Harbin Business Exchange in Brief
A Weekly Email Update . . . February 13, 2006

In This Issue

Surprising Harbin - Music Scene

Personal Income On The Rise

Pepsi Expansion in China

Public Relief For Public Inconveniences

Ski Makers Eye China


 

Surprising Harbin - Music Scene

Did you know . . . a museum featuring music culture and its development in China (the first of its kind in China) has recently opened in Harbin. Miao Di, curator of the Heilongjiang Music Museum said that the museum has a collection of 100 valuable musical instruments, 400 potraits of notable Chinese musicians and manuscripts of a dozen of famous Chinese composers such as Wang Luobin, Fu Gengchen and Zhang Peiji.

Positioned as one of the major music centers in China, Harbin is not short of musical talent. Chen Lin is just settling into her new hometown, as assistant professor of conducting at the University of Cincinnati College-Conservatory of Music.

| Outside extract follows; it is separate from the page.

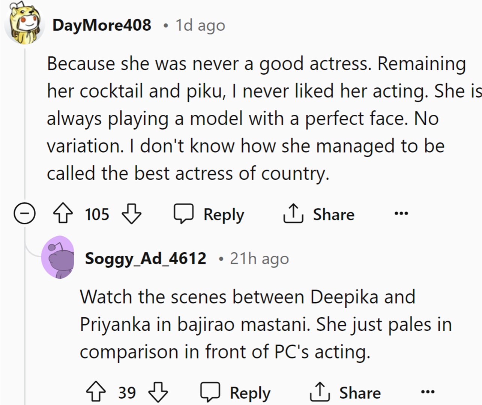Click the '21h ago' reply timestamp
Screen dimensions: 482x405
[x=259, y=258]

Born the daughter of two physicians in Harbin, China, she started playing piano at age 5. By 15, she was admitted to the renowned Central Conservatory of Music in Beijing as a composer, and 10 years ago, she took up the conducting baton. Chen Lin beat out more than 120 applicants from around the world for that position.

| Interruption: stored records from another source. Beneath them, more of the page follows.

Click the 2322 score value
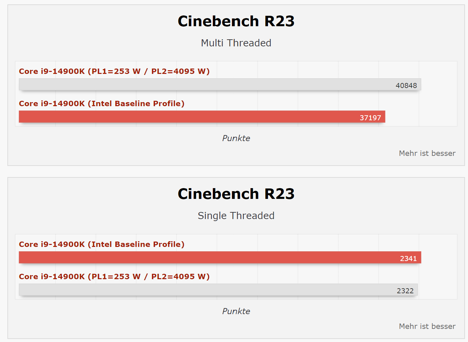Image resolution: width=468 pixels, height=342 pixels. tap(405, 291)
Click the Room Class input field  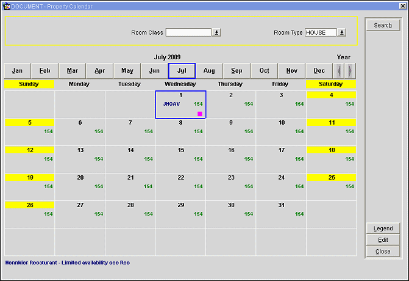pyautogui.click(x=188, y=32)
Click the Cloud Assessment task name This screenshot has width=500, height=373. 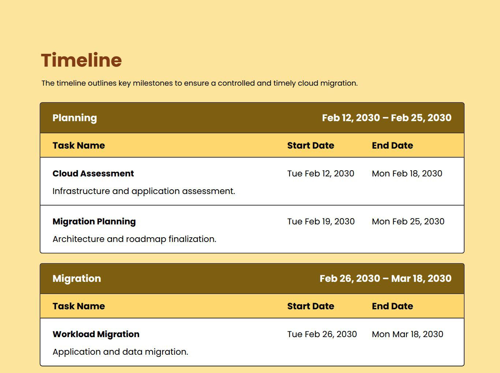point(93,173)
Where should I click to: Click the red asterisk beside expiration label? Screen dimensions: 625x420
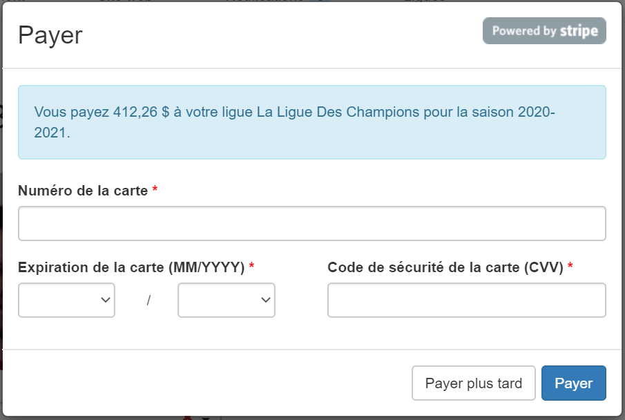[x=251, y=266]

Also in the Midwest, the newest addition to the School of Music faculty at Northwestern University is Zhang Daxun, who is the newest lecturer in Double Bass. Zhang, a native of Harbin, attended the Central Conservatory of Music in Beijing and completed his post- graduate studies at Indiana University. He can be heard on the soundtrack of a 10-part documentary series on Yo-Yo Ma’s Silk Road Project and on the companion CD that will be released by Sony.




Dear Friends:

It appears that the Chinese economy is in hyper overdrive. The reported 9.9 % growth rate in the fourth quarter of 2005 seems to have triggered a round of analysis that has put all previous projects out the window. China now has the world’s fourth largest economy, and is producing more than 25 percent of the world’s economic growth – an amazing achievement despite it daunting size. These are statistics not usually associated with so-called emerging countries. Is China still emerging? Looking at the statistics and the import/export figures, it is hard to characterize China with such third world language.

A lot of concern is being expressed in the western world. Is this the “China Century” as some predict . . . or fear, as the case may be?

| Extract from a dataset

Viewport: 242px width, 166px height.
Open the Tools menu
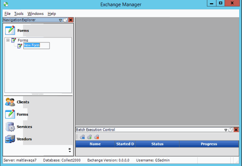[x=19, y=13]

Too many in the U.S. are still thinking defensively. How do we slow down China? How do we protect previously dominant U.S, manufacturing industries? How do we maintain America’s world economic lead? All good questions. However, we will not succeed unless we understand that the real answers lie in very different questions. How do we develop new industries? How do we bring investment from China to the United States? How do we benefit from U.S. investment in China?

If we look to dominate an economic based on our political borders, we will fail to stay in the race. The new global economy will be based on the two-way flow of investment and product (services). The situation is similar to what our colonies faced more than 200 years ago. Instead of economically autonomous colonies or states, we created a universal economy embracing now 50-plus political jurisdictions without destructive tariffs and trade wars. We should anticipate that same outcome on the global level.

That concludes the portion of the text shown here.